## The data
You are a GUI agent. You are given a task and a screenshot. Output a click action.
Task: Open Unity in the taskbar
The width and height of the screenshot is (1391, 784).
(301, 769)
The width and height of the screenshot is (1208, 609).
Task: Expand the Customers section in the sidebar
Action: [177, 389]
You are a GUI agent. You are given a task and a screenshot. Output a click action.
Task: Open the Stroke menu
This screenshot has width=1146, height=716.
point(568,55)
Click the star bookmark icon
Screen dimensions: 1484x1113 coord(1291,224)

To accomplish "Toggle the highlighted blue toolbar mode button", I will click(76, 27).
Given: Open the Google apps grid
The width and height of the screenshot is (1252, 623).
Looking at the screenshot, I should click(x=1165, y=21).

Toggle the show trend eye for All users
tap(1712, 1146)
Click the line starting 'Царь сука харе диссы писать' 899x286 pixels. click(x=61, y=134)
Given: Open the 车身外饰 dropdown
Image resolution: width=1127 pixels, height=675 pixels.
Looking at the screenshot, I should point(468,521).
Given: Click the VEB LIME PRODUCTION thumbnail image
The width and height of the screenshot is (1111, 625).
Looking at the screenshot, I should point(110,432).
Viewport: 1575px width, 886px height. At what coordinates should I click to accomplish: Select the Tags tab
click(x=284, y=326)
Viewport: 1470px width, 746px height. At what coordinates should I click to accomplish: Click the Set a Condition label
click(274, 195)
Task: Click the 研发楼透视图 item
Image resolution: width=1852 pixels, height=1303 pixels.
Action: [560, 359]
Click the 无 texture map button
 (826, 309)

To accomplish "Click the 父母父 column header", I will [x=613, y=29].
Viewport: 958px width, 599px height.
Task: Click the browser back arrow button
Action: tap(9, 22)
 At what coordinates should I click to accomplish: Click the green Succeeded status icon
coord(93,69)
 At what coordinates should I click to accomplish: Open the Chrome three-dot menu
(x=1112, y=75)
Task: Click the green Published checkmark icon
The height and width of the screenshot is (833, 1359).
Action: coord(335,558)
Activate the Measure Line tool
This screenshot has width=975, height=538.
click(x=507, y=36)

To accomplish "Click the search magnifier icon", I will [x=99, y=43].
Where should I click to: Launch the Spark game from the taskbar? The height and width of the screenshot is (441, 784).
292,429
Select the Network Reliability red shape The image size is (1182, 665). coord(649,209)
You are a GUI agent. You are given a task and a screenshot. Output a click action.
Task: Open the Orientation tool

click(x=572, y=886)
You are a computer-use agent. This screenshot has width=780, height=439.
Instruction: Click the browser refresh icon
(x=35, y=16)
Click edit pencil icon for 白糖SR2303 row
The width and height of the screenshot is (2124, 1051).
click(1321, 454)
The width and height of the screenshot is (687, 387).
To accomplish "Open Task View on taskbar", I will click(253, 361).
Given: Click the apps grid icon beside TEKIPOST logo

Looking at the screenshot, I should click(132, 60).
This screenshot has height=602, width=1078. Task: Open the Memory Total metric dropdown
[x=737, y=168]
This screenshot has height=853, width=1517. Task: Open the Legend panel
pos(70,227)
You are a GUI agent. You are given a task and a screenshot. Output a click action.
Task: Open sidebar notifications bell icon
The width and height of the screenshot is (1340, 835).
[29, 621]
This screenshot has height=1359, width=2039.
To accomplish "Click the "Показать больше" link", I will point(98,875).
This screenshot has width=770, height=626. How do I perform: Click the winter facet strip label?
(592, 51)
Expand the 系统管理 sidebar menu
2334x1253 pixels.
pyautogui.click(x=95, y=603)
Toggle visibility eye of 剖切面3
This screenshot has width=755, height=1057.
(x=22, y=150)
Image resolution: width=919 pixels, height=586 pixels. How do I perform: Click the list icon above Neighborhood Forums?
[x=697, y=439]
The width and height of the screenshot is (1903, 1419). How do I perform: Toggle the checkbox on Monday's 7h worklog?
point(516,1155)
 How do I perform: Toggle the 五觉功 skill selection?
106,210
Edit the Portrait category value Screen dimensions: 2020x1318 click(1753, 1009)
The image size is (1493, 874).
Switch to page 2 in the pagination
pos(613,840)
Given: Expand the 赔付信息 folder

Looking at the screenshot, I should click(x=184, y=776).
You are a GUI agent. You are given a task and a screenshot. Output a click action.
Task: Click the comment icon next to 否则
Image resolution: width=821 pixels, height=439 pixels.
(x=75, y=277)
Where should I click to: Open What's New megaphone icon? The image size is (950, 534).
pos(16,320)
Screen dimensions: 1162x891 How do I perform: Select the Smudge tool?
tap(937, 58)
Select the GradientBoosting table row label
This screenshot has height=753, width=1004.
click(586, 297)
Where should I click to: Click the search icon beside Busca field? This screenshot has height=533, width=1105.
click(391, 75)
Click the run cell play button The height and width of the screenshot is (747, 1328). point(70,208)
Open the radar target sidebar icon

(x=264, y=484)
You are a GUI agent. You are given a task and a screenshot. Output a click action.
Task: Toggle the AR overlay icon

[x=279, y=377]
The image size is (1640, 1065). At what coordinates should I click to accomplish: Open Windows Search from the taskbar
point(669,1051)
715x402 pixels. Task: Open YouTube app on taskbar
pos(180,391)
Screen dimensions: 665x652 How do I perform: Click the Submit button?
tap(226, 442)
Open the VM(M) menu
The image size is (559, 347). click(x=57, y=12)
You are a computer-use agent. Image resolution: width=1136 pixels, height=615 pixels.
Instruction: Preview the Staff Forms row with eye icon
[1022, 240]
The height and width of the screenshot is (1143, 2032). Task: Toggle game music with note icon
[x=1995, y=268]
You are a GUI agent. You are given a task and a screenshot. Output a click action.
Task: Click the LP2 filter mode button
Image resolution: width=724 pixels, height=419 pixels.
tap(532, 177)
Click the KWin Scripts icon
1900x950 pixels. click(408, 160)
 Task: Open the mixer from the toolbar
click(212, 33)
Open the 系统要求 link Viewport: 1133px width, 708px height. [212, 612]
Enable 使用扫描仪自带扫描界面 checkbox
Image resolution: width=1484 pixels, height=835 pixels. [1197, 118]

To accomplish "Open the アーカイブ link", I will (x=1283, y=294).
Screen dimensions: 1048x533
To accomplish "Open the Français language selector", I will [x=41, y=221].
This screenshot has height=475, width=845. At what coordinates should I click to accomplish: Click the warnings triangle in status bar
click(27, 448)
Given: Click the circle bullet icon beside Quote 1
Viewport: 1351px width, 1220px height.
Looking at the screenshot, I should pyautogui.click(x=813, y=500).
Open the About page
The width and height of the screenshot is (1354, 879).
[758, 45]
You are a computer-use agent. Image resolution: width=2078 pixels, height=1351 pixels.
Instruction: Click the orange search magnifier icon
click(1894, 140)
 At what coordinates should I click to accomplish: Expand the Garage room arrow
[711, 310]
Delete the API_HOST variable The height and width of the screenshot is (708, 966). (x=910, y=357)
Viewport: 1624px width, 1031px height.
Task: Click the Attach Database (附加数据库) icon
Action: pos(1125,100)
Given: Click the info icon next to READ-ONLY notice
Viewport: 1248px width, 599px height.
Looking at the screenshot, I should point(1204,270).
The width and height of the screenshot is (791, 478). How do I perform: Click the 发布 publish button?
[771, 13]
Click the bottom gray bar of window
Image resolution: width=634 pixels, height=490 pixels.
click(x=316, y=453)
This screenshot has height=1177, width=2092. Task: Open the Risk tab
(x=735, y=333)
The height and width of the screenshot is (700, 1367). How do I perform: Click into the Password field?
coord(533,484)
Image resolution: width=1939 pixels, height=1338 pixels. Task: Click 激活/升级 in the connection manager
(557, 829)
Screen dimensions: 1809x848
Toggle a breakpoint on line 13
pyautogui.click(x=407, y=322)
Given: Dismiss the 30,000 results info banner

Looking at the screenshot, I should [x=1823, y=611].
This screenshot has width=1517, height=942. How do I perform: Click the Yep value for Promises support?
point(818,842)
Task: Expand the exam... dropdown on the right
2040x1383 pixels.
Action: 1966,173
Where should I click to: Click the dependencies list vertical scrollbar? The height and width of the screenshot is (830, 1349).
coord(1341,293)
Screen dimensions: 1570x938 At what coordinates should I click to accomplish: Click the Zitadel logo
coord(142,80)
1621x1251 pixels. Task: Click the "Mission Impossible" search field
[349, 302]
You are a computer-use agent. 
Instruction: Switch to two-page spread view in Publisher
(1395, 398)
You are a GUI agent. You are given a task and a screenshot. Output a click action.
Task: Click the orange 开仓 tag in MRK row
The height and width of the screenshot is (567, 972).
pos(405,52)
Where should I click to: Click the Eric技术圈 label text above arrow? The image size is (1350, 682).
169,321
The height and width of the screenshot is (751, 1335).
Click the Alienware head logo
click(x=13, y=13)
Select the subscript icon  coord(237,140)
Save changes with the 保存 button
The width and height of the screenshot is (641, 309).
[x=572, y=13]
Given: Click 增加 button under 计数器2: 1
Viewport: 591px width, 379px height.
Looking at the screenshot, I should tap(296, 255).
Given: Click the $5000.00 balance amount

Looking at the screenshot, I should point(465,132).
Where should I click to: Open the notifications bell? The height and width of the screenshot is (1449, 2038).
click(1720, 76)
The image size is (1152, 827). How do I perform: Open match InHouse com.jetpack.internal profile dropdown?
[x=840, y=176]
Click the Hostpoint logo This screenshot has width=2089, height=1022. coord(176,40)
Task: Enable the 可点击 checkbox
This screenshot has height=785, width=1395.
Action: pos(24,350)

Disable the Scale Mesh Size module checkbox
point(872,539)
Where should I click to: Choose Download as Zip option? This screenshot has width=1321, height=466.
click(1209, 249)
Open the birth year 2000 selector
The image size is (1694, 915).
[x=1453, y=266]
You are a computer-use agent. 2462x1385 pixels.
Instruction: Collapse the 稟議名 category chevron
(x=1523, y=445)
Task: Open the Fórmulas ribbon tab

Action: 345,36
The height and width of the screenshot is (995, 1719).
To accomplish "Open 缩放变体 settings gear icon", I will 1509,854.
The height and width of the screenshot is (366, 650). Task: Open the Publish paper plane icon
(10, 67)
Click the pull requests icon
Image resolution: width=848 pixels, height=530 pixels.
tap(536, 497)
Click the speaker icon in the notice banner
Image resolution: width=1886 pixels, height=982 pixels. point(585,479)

## What you need to do
From the line containing "Image resolution: width=1852" down to the line containing "You are a computer-use agent. This" in the material above, reproduce every line exactly, including the two end lines.

## Completed task
Image resolution: width=1852 pixels, height=1303 pixels.
Action: [560, 359]
Click the 无 texture map button
 (826, 309)

To accomplish "Click the 父母父 column header", I will [x=613, y=29].
Viewport: 958px width, 599px height.
Task: Click the browser back arrow button
Action: tap(9, 22)
 At what coordinates should I click to accomplish: Click the green Succeeded status icon
coord(93,69)
 At what coordinates should I click to accomplish: Open the Chrome three-dot menu
(x=1112, y=75)
Task: Click the green Published checkmark icon
The height and width of the screenshot is (833, 1359).
Action: coord(335,558)
Activate the Measure Line tool
This screenshot has width=975, height=538.
click(x=507, y=36)

To accomplish "Click the search magnifier icon", I will [x=99, y=43].
Where should I click to: Launch the Spark game from the taskbar? The height and width of the screenshot is (441, 784).
292,429
Select the Network Reliability red shape The image size is (1182, 665). coord(649,209)
You are a GUI agent. You are given a task and a screenshot. Output a click action.
Task: Open the Orientation tool

click(x=572, y=886)
You are a computer-use agent. This screenshot has width=780, height=439.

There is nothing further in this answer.